Il faut aussi savoir que le fonctionnement de l’IA de Wit fonctionne de 2 manières différentes. La base de fonctionnement restera ce que l’on appelle du Machine Learning, mais tant que sa base de connaissance restera limitée, et donc insuffisante pour faire uniquement du machine learning, il fonctionnera plutôt sur un système dit de « Rules » puis switchera progressivement vers du machine learning pur au fil de l’apprentissage.
Grâce à ce système, il est possible d’avoir un prototype de bot fonctionnel rapidement tout en conservant la possibilité de le faire évoluer de manière transparente simplement en lui apprenant de nouvelles formulations de phrases.
A noter également qu’une « bonne » éducation consiste en plusieurs centaines d’exemples pour une seule entité ce qui représente un travail conséquent.
Pour aider à ceci, la rubrique « Inbox » de Wit listera tout ce qui a été dit au bot (une fois celui-ci connecté à une messagerie) avec la possibilité de valider ou corriger ce que l’IA a compris. Autrement dit, l’apprentissage du bot peut se faire sur la base de simples tests de la part d’utilisateurs lui parlant par exemple sur Messenger.
Un défaut assez important de Wit est qu’il n’est actuellement pas possible de créer de story de fallback. Si un message ne correspond à aucune story, le bot répondra forcément avec une des stories existantes qu’il considérera la moins pire, même si elle n’a aucun rapport.
Il reste possible d’arriver plus ou moins à avoir une story de fallback créant une story sans entité liée mais qui a des chances d’entrer en conflit avec d’autres story et d’empêcher le projet Wit de valider une ou plusieurs de ses stories. Les développeurs de Wit sont au-courant de ce manque et devraient l’adresser dans un avenir plus ou moins proche.
Voici leur roadmap :
Next steps
Nous avons vu ici comment créer des stories très simplistes mais Wit permet évidemment de gérer des scénarios beaucoup plus complexes avec des embranchements, l’exécution de fonctions côté serveur, etc…

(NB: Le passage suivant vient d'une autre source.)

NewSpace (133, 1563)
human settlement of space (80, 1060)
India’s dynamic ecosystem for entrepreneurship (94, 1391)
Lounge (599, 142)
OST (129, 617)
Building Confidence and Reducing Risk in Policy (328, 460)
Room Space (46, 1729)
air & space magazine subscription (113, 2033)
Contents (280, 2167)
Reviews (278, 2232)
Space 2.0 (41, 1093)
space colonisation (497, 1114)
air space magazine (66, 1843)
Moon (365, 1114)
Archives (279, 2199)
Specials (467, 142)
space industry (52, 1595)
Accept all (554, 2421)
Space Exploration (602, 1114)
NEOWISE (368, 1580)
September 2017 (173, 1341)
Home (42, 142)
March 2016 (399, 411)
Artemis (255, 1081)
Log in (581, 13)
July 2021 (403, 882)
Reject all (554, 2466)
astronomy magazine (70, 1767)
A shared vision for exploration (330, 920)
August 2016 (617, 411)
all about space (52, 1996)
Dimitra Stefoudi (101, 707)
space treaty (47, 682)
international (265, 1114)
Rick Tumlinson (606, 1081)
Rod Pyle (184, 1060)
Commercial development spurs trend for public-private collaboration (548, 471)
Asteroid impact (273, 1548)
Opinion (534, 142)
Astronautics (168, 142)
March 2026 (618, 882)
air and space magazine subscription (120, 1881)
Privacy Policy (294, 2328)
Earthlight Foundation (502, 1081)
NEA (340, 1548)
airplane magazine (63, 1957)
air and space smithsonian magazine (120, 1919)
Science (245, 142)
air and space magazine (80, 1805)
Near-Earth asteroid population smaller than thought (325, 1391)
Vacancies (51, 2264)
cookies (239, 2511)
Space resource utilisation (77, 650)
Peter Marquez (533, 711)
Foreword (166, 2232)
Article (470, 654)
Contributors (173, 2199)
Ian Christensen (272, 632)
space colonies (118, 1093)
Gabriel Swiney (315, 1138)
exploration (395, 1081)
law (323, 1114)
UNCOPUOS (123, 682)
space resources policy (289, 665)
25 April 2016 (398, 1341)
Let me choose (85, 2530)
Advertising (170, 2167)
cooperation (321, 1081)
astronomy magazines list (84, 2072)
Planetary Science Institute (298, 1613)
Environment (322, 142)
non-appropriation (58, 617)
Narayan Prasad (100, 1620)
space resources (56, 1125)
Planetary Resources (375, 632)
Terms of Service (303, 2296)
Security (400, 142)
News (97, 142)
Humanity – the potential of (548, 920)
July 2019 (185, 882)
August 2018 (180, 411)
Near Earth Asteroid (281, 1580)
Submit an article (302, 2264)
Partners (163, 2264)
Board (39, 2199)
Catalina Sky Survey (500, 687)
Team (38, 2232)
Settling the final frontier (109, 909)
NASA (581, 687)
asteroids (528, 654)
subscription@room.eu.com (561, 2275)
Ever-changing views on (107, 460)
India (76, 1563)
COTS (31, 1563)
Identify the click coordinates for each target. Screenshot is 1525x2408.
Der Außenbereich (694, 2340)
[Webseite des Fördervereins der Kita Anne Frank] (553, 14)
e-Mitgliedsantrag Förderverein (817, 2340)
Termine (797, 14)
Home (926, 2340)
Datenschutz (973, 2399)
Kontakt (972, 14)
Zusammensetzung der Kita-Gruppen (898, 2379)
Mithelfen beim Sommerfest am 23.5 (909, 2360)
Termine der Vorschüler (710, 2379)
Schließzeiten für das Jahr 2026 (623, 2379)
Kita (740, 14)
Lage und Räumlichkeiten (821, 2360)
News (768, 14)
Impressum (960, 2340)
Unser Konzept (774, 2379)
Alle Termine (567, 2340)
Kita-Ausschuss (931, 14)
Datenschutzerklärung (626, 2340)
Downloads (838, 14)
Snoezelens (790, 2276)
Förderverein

Maintenant que vous avez créé la base de votre bot il faudra créer la partie serveur qui fera le lien entre Messenger et Wit.
Wit propose des librairies dans la plupart des langages qui sont disponibles ici pour vous aider à vous lancer :
Vous aurez également besoin de créer une page ainsi qu’une application Facebook afin d’avoir les tokens d’authentification nécessaires à l’utilisation de l’API messenger.
Conclusion
Dans cet article nous avons vu le fonctionnement de Wit mais il existe bien d’autres solutions ayant chacune leurs avantages et inconvénients. Celles fonctionnant sur du machine learning, comme Api.ai de google, et Wit, ont généralement en commun le fait de fonctionner sur ce qui s’apparentera au système d’entités et de scénarios présentés dans cet article.
Ce qui a été appris ici sera donc souvent valable ailleurs à quelques subtilités près.
Nous nous sommes ici concentrés sur Wit car, bien que cette plateforme soit loin d’être récente, elle a bénéficié d'une mise en avant par l’un des plus grands acteurs du web, à savoir Facebook. Et comme Messenger est une des plus grandes plateformes de messagerie (avec pas moins d'1 milliard d'utilisateurs revendiqués), il y a fort à parier que wit sera parmi ceux qui se tailleront la part du lion de ce marché encore balbutiant.